Roxgold reported annual gold sales of 135 310 oz at record average realized gold prices of US$1 771/oz. In Q4 2020, gold sales of 38 504 oz were above production due to the timing of gold shipments at the end of the third quarter.
Roxgold generated strong free cashflow (before growth spend) of over $47 million, increasing its cash balance from $41.8 million to approximately $61.7 million as of 31 December 2020. This enabled the company to continue to strengthen its balance sheet ending the year with a net cash position of over $26 million. The company continues to have an additional $20 million as a revolving credit facility that remains unutilised at the end of the year.
“Roxgold continued its long track record of outperformance, navigating an extraordinary year to deliver on our production guidance and strengthening our balance sheet by generating strong free cash flow whilst delivering significant value accretion through the advancement of the Séguéla project, the Boussoura discovery and increasing the Reserves at Yaramoko by 8%,” says Roxgold President and CEO John Dorward.
“Yaramoko continues to be the cashflow engine for this company, generating strong free cashflow (before growth expenditures) of over $47 million in 2020, which has enabled us to strengthen our balance sheet to finish the year with a cash balance of approximately $61.7 million. Since starting production in 2016, Yaramoko has produced over 610 000 oz of gold and, as the recent resource update highlighted, continues to demonstrate its ability to replace production and maintain a long mine life.
“Looking ahead, the pace of progress at Roxgold continues to accelerate, as we announced last month that we broke ground at the Séguéla gold project in Côte d’Ivoire, following receipt of the environmental and social impact assessment andexploitation permits. The goal of pouring first gold from Séguéla next year is within our reach with early works at Séguéla already initiated to enable a rapid ramp up to full construction following completion of the feasibility study in the second quarter of this year.
“We currently have four drills turning at Séguéla and are eager to share with the market the results of the program which has been focusing on extension and infill drilling at Koula and the continued scout testing of the extensive portfolio of targets within our land package,” says Dorward.
2021 production guidance
Roxgold anticipates the Yaramoko Mine Complex will produce between 120 000 and 130 000 oz of gold in 2021 with cash operating costs of between $580 – 640/oz and all-in sustaining costs of between $895–975/oz.
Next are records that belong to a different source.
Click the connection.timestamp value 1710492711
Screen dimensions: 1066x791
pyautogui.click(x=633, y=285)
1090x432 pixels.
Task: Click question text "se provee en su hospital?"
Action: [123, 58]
Sustaining capital is expected to decline this year compared to 2020 due to the completion of decline development at Bagassi South, allowing the operation to focus on stoping operations. The higher gold price increased the impact of royalties by approximately $30/oz.
The production and cost guidance assumes no material operational impacts due to COVID-19. A prolonged COVID-19 related delay or significant deterioration in operating conditions may have an impact on production and cost guidance.